◆ Work item ◆
Beginning with the line where "How do I perform: Expand" appears, repeat every remaining line of the entries exactly, the last line included.

◆ Records for the exercise ◆
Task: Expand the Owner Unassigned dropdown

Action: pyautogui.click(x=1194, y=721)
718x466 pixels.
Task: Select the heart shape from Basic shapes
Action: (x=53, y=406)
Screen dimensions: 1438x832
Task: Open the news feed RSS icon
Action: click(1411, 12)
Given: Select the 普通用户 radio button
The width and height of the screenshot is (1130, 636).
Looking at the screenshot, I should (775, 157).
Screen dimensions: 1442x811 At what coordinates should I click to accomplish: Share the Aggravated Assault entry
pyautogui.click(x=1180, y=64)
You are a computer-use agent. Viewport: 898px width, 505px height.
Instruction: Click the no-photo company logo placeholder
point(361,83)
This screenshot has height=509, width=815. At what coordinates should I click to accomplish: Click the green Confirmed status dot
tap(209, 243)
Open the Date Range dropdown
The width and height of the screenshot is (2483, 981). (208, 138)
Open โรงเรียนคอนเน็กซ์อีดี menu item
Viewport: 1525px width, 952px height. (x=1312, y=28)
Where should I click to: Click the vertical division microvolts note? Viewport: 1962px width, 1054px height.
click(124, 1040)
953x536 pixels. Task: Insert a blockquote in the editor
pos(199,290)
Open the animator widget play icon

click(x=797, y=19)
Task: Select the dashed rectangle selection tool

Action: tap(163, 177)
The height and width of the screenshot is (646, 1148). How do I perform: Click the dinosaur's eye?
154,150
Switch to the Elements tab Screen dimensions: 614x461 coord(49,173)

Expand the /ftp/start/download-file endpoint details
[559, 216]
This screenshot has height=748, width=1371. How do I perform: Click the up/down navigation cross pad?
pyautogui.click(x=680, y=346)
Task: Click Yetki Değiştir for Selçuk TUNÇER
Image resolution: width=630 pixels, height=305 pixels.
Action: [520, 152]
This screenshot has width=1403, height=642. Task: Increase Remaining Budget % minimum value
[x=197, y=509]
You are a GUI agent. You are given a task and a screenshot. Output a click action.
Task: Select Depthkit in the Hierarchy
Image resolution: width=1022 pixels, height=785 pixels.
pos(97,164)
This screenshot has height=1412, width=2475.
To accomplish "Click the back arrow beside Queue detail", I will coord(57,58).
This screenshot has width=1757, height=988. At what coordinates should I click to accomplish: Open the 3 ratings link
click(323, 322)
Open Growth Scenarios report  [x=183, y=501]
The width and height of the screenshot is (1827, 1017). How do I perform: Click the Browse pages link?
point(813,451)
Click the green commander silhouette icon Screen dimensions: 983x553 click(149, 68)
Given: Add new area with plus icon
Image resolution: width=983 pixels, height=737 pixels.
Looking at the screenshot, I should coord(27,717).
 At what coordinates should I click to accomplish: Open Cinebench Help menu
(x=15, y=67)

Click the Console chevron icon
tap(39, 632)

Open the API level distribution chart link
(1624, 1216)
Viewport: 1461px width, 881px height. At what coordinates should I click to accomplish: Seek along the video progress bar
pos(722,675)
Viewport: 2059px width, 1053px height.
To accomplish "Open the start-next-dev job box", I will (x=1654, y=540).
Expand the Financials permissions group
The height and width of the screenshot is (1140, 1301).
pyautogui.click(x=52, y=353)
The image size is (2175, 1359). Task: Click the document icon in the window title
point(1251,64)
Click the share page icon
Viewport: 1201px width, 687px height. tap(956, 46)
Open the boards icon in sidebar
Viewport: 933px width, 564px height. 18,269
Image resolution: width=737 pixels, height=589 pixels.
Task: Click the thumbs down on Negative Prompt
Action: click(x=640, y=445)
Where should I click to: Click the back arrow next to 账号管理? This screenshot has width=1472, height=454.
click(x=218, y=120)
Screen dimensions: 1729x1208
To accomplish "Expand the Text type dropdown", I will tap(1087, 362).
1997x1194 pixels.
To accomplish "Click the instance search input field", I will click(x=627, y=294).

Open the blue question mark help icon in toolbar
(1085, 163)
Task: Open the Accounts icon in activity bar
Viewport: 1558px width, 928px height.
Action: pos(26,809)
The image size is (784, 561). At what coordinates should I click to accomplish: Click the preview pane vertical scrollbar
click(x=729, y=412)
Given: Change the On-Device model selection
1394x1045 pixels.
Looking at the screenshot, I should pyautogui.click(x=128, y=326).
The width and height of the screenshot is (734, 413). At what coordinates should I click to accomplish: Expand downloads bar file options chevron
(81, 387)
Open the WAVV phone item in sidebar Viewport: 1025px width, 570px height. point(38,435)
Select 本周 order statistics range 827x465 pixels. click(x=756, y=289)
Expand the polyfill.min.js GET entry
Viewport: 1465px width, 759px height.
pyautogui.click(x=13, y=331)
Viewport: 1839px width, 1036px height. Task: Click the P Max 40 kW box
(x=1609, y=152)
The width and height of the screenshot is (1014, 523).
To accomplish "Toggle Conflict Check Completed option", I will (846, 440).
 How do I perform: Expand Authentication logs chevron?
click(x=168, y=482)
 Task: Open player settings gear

◆ Output below ◆
 How do I perform: Expand Authentication logs chevron?
click(x=168, y=482)
 Task: Open player settings gear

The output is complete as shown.